### Provided records

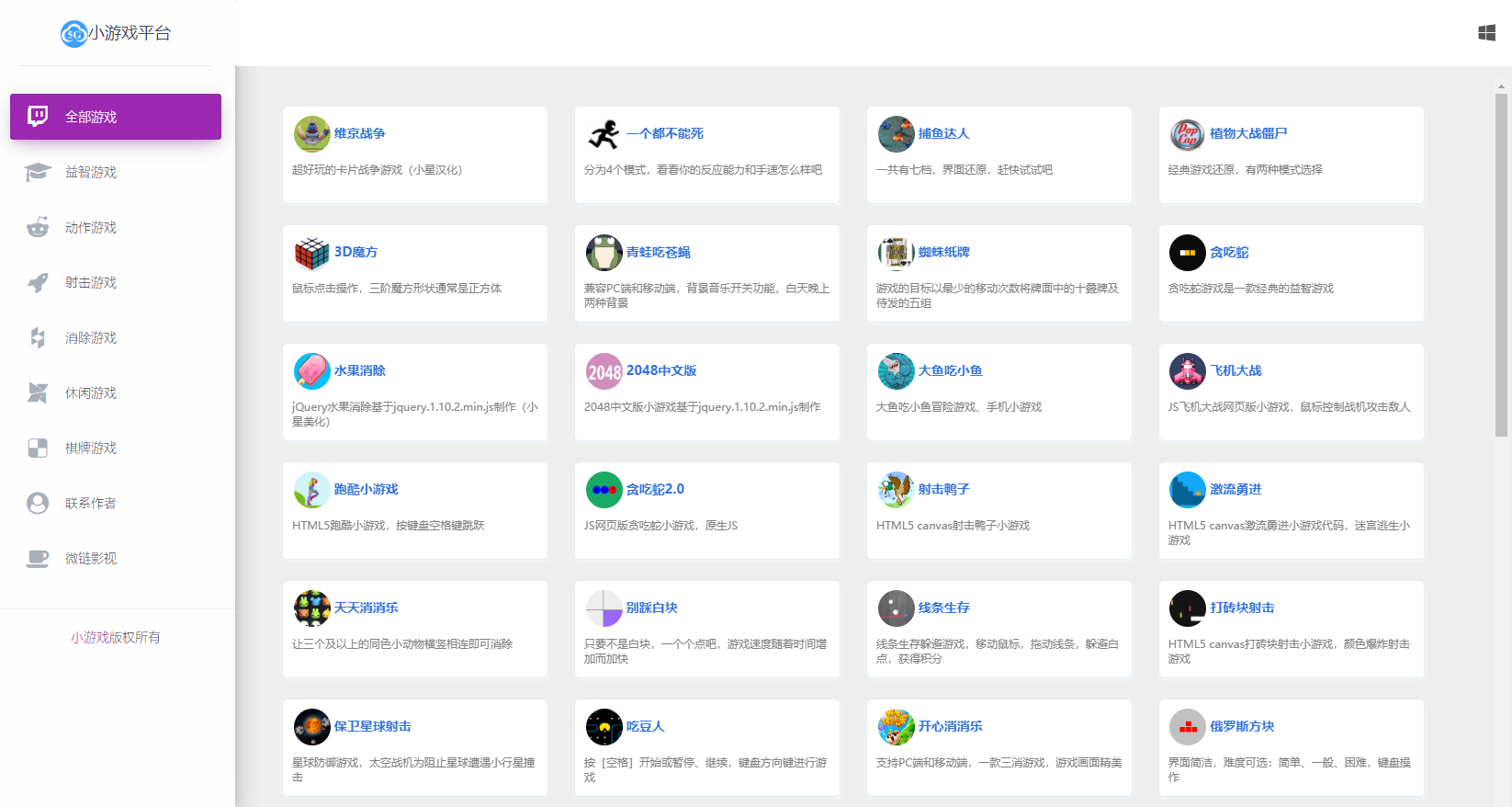This screenshot has height=807, width=1512.
Task: Click the 吃豆人 Pac-Man icon
Action: tap(604, 727)
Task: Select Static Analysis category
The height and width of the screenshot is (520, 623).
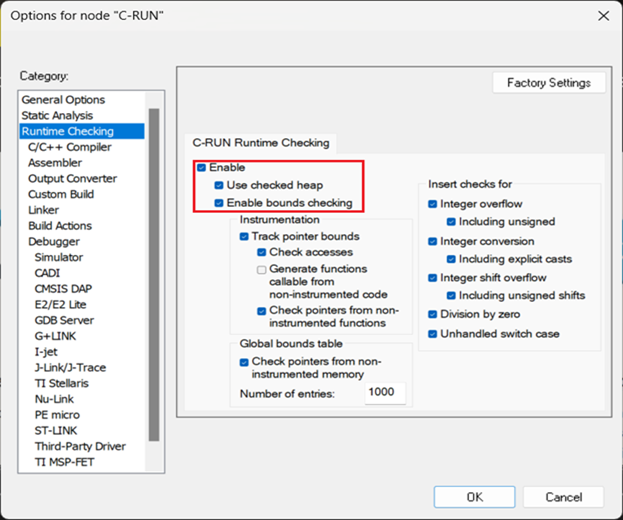Action: coord(57,116)
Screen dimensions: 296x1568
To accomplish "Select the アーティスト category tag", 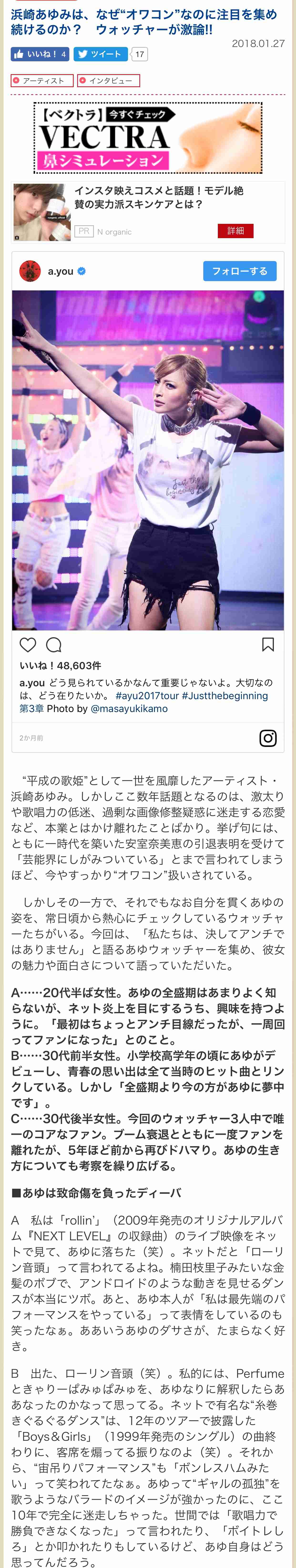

######

Problem details: Starting from the line that contains "Task: Select Static Analysis category", transcribe exactly each line down to the final line of the material above, excluding every picture and adding nothing else.

Response:
Task: Select Static Analysis category
The height and width of the screenshot is (520, 623).
Action: coord(57,116)
Screen dimensions: 296x1568
To accomplish "Select the アーティスト category tag", 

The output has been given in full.